REQUIRED ACTION 1 =
Answer these from the biography of Dr. Cleghorn:
(a) Where was Dr. Cleghorn born?
(b) In what area did Katherine Ann Murray teach school before her marriage?
(c) In what year was Dr. Cleghorn elected as the Liberal representative for Mountain?
REQUIRED ACTION 2 =
List every date or year that appears in the biography of Dr. Cleghorn.
REQUIRED ACTION 3 =
Extend the biography of Dr. Cleghorn past its final sentence.

TEXT =

Dr. Irving Moffat Cleghorn
practised medicine in Baldur for over 30 years. He was born in
Dumfriesshire, Scotland, Aug. 22, 1863. After
graduation from the University of Manitoba in 1894, he married
Katherine Ann Murray, a pioneer school teacher in the area. Miss Murray
was born Oct. 31, 1868 at Lochaber Antigonish County, Nova Scotia. She
taught school in the Belmont area prior to her marriage and was the
first teacher in the school. Dr. Cleghorn and Katherine were both of
the Presbyterian faith and subsequently United Church. They built and
resided in the fine old home at the corner of Elizabeth and Government
Road. In 1927 Dr. Cleghorn was elected as the Liberal representative
for the constituency of Mountain and was a sitting member at his death,
Nov. 19, 1929. Katherine lived in Baldur for several years after his
death, and passed away in
Winnipeg, Sunday, July 17, 1955. Both are interred in the Baldur
Cemetery.

[Saved data entries]

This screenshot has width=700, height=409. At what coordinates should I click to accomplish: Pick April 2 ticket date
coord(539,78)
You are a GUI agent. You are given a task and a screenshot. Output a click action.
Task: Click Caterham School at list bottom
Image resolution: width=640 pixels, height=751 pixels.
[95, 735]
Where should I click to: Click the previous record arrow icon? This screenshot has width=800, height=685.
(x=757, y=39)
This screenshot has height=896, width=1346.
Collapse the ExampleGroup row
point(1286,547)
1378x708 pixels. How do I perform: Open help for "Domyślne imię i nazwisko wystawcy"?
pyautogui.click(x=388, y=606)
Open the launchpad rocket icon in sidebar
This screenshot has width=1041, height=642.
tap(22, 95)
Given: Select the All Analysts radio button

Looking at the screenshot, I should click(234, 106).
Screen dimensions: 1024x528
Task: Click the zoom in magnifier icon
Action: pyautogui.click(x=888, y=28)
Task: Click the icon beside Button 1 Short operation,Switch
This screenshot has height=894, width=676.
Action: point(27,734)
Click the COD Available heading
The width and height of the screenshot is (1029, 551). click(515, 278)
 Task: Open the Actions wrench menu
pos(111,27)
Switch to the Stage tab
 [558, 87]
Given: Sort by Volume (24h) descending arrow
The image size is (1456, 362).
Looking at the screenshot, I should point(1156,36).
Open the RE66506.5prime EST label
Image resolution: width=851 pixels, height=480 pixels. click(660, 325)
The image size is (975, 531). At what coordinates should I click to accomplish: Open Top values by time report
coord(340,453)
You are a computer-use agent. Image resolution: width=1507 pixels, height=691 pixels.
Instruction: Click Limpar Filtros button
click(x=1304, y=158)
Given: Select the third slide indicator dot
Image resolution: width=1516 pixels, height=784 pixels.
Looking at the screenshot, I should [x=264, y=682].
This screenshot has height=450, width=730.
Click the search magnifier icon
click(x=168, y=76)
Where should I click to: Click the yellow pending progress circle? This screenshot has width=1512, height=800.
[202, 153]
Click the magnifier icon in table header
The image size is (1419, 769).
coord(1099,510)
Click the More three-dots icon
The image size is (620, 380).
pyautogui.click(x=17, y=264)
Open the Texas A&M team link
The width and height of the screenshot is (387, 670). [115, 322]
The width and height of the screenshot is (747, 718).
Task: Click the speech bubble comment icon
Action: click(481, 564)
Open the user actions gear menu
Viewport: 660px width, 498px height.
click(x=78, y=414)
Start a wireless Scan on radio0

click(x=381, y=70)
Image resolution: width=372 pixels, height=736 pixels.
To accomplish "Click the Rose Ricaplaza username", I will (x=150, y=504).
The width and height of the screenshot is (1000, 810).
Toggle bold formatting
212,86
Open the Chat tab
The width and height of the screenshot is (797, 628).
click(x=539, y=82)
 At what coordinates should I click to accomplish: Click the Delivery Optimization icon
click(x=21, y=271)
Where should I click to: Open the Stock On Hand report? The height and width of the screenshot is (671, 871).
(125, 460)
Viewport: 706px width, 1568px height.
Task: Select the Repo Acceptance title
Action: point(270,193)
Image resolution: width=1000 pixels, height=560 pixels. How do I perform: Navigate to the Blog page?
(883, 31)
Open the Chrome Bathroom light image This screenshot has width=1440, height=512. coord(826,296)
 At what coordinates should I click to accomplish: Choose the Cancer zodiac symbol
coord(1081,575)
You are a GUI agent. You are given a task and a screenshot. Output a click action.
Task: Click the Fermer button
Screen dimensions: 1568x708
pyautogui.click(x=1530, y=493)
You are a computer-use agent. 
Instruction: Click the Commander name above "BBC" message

REPLY 1 =
(a) Dumfriesshire, Scotland
(b) The Belmont area
(c) 1927

REPLY 2 =
Aug. 22, 1863
1894
Oct. 31, 1868
1927
Nov. 19, 1929
July 17, 1955

REPLY 3 =
Irving Murray Cleghorn, their eldest son,graduated in medicine from the
University of Toronto in 1922 and, after a period of post-graduate work
at the Winnipeg Geneial Hospital and the New York Lying-in Hospital,
returned to Baldur to practise with his father. He then moved to
Winnipeg in 1930 and spent the rest of his career with the Department
of Health of the Province of Manitoba.
Their second son, Raymond, graduated in 1925 from the School of
Pharmacy
at the University of Manitoba. In 1930, after a short period as a
druggist in Winnipeg, he returned to Baldur. Raymond owned and operated
Cleghorn's Drug Store, which had been founded by his father, until his
retirement in 1968. The drug store was one of the oldest
family-operated stores of its kind in Manitoba.
Adapted from Come into our Heritage, page
348.
Cleghorn’s Pharmacy
Note the partially obscured sign near
the top right of the photo. It
appears that it may say, “SURGERY”
Photo from the S. J. McKee Archives
More than just prescriptions and
aspirin, the modern drug store in 1904
seems to have stocked quite a variety of merchandise. The soda fountain
contributed to its popularity as a meeting place.
It was quite normal for a Doctor in Pioneer times to supplement his
income through the operation of a drug store. Dr. Cleghorn had the
town’s first telephone installed in 1899 to connect his house with his
store.
The Manitoba Government telephone office was located in the
downstairs of Dr. Cleghorn's office in 1904; then later in 1910 moved
upstairs until the Telephone building was built in 1928.